*Written exercise*: Starting at the row that contains "313x186 pixels." and continuing through the end of the rows, restate those lines, replacing "country link" with "country option" and leaving everything else unchanged. Omit the pictures from the answer.
■ ■ ■ ■ ■
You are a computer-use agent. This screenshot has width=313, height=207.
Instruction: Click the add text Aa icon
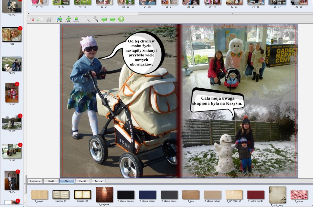(x=68, y=19)
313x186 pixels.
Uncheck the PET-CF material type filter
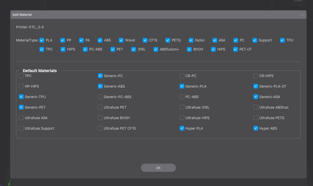click(235, 49)
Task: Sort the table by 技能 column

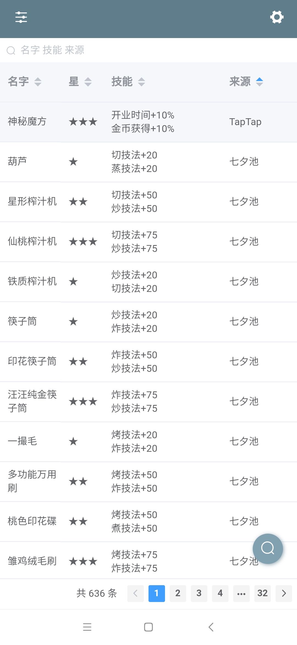Action: tap(128, 82)
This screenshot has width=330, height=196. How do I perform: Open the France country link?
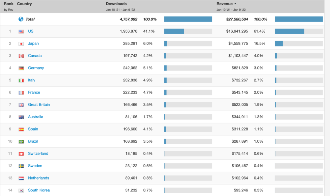(x=34, y=92)
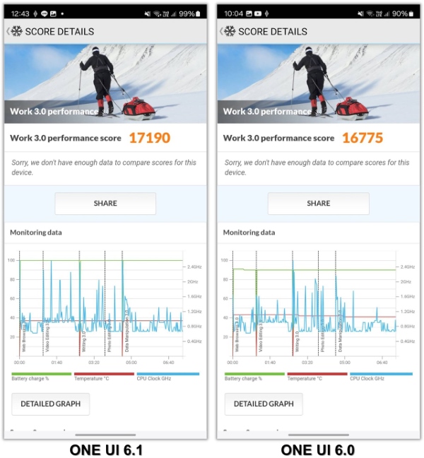This screenshot has height=458, width=424.
Task: Tap the back chevron on the left phone
Action: coord(8,32)
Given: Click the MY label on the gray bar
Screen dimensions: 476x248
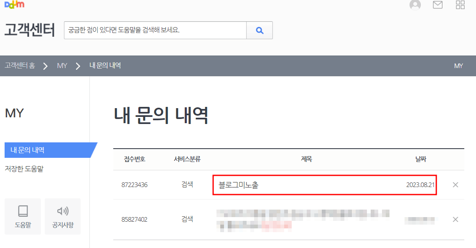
■ ■ ■ ■ ■
*Task answer*:
313x186 pixels.
Uncheck the PET-CF material type filter
click(235, 49)
Task: Sort the table by 技能 column

Action: tap(128, 82)
This screenshot has width=330, height=196. How do I perform: Open the France country option?
(x=34, y=92)
This screenshot has height=458, width=424.
Task: Tap the back chevron on the left phone
Action: coord(8,32)
Given: Click the MY label on the gray bar
Screen dimensions: 476x248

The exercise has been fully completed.